When thinking about the term, nonprofit organization, terms like philanthropy, humanitarianism and compassion typically come with it. Large organizations like The Red Cross or United Way, for example, are commonplace, but many are surprised to find out that community arts and cultural organizations are nonprofits, and they are doing the same type of work as the big guys, only with a more focused audience – your community.
One such organization is the Lansing Symphony Orchestra (LSO). This nonprofit has been in the greater Lansing region since 1929; its mission: to enrich lives through music and education outreach. If that doesn’t sound like philanthropy, what does?
LSO has provided live music experiences for decades, and one of the main goals, according to symphony Executive Director, Courtney Millbrook, is to give the community access to this art form.
“We’re really fortunate to be located within a community that appreciates our education programs,” she said.
Millbrook noted that the LSO partners with local school programs to create a community that’s enriched in music and music education.
“It’s great to have a local orchestra that does as much ours,” she said. “Students can work with the orchestra, which is a great opportunity to be among professionals in the field.”
There have been many success stories of musicians here in greater Lansing, but Millbrook noted that one, in particular, Tanya Ell, a cellist, is being celebrated next month with a homecoming concert on Jan. 7.
Ell grew up with both parents as musicians in the LSO; her father played clarinet and her mother played cello. She was trained in the Suzuki program on cello from a very young age, went on to Juilliard for her undergrad and attended the Cleveland Institute of Music for her masters.

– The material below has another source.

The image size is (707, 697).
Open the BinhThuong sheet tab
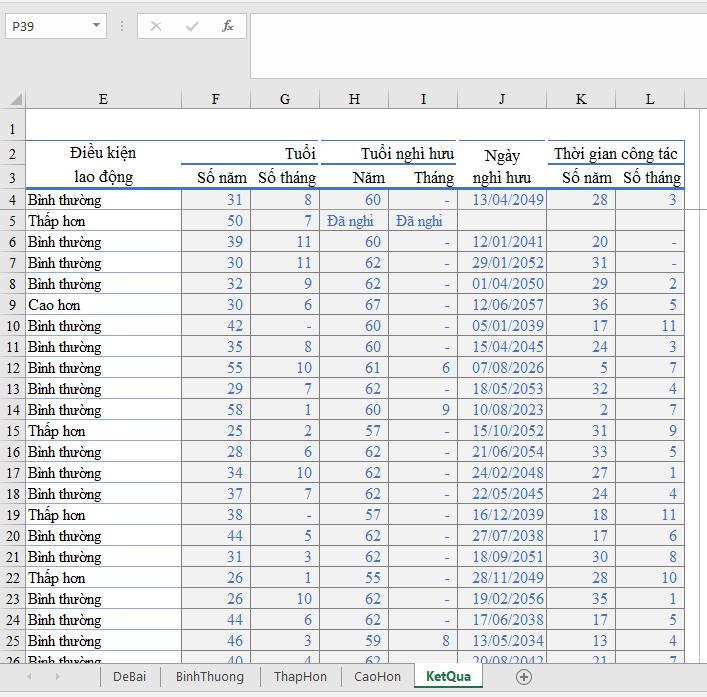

“I’m really excited, as you can imagine,” said Ell. “It means a great deal to me to be able to come home and perform with an orchestra I grew up listening to. It’s really an honor.”
Success stories like this are no stranger to LSO. Millbrook spoke on the many school programs LSO participates in and noted that exposing children to classical and live music at an early age is the goal of the entire organization.
“I realize that they probably won’t be subscribers to the orchestra when they’re 15 years old,” said Millbrook. “But, if we can continue fostering an appreciation for our music, that’s important to us.”
The orchestra puts on nine major shows per year, not including many smaller community events. In addition, LSO is one of the only community orchestras that has a full 17 piece jazz band.
“I just want to get across to people to come visit LSO,” said Millbrook. “There are some great opportunities. Come support the arts in your community! There’s something for everyone.”